Condottiero Ballotta: «Dura, ci proveremo»

Inter-Lazio è sfida-amarcord, match nel quale s’intrecciano un passato doloroso per i nerazzurri (ricordate Podborsky che, al passo d’addio, annichilì i milanesi?) e un presente fatto di ex: Mancini, Stankovic, Cesar, Jimenez e Crespo da una parte, Ballotta, Berni e Pandev dall’altra. E pare essere molto più d’una semplice sfida da 90 minuti perché propone, una di fronte all’altra, due formazioni con tifoserie gemellate nonostante lo sgarbo dell’arcinoto 5 maggio. Il che rappresenta una sorta di antitesi delle abitudini del nostro football, dato che generalmente basta molto meno per scatenare scene d’ira sugli spalti. Ne è derivata una vigilia senza pathos, apparentemente incastonata fra un pronostico certo (1 fisso) e condizioni psicologiche diametralmente opposte, pure se Mancini ha giurato che i suoi «sono un po’ stanchi».
Lo «stratega Mancio» finge di non sapere che i laziali giocheranno in formazione largamente rimaneggiata, né che Delio Rossi è stato costretto a fare i salti mortali per sostituire due squalificati (Mudingayi e Mutarelli) oltre agli otto assenti per infortunio Diakite, Del Nero, Mauri, Siviglia, Pandev, Zauri, Firmani e Kolarov. La formazione appare scontata, a meno che il tecnico di Rimini non voglia affidarsi ai ragazzi della Primavera: Ballotta, Scaloni, Stendardo, Cribari, Behrami, Firmani, Ledesma, Manfredini, Meghni, Rocchi e Makinwa, questi i protagonisti che scenderanno in campo alle 15.
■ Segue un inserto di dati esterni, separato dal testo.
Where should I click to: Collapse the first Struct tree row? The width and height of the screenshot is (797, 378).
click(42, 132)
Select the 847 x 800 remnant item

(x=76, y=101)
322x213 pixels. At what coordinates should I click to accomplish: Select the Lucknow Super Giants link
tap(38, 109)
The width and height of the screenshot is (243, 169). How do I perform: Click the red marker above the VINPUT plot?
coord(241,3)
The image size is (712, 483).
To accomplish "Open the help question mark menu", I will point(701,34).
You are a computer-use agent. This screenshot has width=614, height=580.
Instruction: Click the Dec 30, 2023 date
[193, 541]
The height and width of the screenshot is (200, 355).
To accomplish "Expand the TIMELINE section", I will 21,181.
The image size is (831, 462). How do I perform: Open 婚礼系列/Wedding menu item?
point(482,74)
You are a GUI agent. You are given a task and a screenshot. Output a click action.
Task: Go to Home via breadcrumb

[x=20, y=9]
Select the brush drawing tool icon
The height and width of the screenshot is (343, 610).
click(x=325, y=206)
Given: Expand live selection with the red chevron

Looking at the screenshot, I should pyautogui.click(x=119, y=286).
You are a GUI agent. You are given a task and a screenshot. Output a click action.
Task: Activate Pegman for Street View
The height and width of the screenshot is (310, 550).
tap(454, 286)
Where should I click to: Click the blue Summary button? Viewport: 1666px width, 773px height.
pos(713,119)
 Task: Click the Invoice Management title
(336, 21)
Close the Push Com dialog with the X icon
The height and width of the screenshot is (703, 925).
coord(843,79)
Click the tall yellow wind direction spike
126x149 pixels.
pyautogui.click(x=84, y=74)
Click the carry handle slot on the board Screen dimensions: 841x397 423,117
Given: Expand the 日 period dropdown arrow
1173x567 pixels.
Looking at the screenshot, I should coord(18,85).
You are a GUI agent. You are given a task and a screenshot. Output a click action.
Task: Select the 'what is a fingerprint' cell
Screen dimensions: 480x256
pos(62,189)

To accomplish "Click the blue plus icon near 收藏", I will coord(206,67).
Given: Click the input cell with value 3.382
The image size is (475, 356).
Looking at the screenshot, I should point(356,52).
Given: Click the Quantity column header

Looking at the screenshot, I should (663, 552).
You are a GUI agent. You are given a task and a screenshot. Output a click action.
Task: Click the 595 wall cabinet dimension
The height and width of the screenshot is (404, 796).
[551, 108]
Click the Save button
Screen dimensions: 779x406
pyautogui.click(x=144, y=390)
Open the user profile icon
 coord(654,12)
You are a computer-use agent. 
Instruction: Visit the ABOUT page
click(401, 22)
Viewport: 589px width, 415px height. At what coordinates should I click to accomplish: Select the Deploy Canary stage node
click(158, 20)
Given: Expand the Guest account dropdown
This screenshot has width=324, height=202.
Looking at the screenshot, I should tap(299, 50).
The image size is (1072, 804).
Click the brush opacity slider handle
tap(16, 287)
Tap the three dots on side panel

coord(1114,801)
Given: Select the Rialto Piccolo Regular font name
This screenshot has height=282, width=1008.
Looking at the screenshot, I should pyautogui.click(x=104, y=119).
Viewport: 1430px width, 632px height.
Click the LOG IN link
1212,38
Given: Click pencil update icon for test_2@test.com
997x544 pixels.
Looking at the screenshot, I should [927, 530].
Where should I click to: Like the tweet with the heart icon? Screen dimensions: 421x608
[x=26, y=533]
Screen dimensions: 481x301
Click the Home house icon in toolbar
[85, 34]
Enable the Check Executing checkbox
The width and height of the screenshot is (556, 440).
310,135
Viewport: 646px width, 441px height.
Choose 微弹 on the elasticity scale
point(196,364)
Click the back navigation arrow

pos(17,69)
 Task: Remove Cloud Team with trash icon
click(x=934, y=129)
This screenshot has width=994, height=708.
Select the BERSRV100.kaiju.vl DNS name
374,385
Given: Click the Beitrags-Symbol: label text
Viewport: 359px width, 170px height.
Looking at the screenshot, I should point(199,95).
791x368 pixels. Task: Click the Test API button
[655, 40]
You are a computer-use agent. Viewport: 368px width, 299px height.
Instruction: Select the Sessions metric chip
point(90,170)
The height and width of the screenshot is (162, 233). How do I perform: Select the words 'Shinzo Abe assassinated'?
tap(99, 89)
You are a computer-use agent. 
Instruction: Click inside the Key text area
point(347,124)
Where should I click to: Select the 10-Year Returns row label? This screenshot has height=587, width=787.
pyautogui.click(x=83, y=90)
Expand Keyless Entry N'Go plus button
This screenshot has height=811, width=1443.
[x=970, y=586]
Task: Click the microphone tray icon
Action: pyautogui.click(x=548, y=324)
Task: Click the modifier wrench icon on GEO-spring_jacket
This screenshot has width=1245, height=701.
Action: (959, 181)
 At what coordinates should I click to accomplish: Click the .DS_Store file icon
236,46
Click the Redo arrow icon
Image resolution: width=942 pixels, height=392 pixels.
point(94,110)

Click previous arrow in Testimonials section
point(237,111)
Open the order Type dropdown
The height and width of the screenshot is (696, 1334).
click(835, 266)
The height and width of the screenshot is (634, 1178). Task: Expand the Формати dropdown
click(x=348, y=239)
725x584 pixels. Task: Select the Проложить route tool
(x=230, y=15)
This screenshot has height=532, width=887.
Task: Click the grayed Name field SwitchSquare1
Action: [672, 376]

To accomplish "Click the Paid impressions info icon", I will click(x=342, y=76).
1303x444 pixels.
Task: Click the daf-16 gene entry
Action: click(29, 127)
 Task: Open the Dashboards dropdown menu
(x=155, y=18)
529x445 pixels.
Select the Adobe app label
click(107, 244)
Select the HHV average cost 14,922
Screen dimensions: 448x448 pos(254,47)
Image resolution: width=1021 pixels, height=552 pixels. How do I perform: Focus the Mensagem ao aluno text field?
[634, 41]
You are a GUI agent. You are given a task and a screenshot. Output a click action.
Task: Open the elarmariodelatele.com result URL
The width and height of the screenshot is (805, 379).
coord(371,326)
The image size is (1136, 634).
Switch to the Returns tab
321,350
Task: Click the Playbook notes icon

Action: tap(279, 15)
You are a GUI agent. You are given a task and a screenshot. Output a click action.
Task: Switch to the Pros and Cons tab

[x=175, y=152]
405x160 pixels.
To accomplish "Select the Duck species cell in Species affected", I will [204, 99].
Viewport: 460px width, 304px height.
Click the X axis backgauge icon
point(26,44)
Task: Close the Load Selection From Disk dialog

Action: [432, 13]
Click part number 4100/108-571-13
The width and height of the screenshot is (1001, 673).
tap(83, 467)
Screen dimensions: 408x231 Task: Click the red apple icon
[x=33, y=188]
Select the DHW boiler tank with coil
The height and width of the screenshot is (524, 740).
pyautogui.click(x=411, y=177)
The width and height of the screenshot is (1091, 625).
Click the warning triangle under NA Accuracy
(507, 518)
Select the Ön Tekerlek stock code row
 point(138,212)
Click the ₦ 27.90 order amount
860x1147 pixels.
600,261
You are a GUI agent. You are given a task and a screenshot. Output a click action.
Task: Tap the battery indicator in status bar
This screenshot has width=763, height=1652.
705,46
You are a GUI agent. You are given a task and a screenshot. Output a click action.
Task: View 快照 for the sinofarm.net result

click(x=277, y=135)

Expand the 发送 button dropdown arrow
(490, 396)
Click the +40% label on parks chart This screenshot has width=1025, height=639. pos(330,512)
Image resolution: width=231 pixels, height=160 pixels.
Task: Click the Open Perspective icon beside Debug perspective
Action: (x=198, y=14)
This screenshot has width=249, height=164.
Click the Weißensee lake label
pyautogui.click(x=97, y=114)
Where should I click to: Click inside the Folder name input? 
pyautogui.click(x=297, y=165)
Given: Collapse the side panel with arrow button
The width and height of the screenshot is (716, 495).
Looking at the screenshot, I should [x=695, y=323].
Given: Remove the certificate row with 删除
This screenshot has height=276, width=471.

Ieri a Formello ha parlato il solito Marco Ballotta (che fa le veci del silenzioso Rossi), al quale è spettato il compito d’affermare che la Lazio non si trasferisce a Milano per essere presa a pallonate: «Non partiremmo neanche in quel caso, anche se siamo consapevoli che giochiamo con la prima della classe. Però andiamo a giocarcela, questa partita!». «Anche se - ha poi aggiunto - dovremo fare una gara perfetta pur mancando di molti titolari. Dovremo non sbagliare una virgola». Poi, il tecnico emiliano ha puntato il dito sulla condizione fisica: «Siamo in crescita e cerchiamo di arrivare alla sosta nel modo migliore, moralmente siamo diversi dopo Brema». Come a dire che lo stato mentale potrebbe regalare maggiori impeti ai corsari di Formello. Se è vero che Davide ha battuto Golia, allora tutto diventa possibile.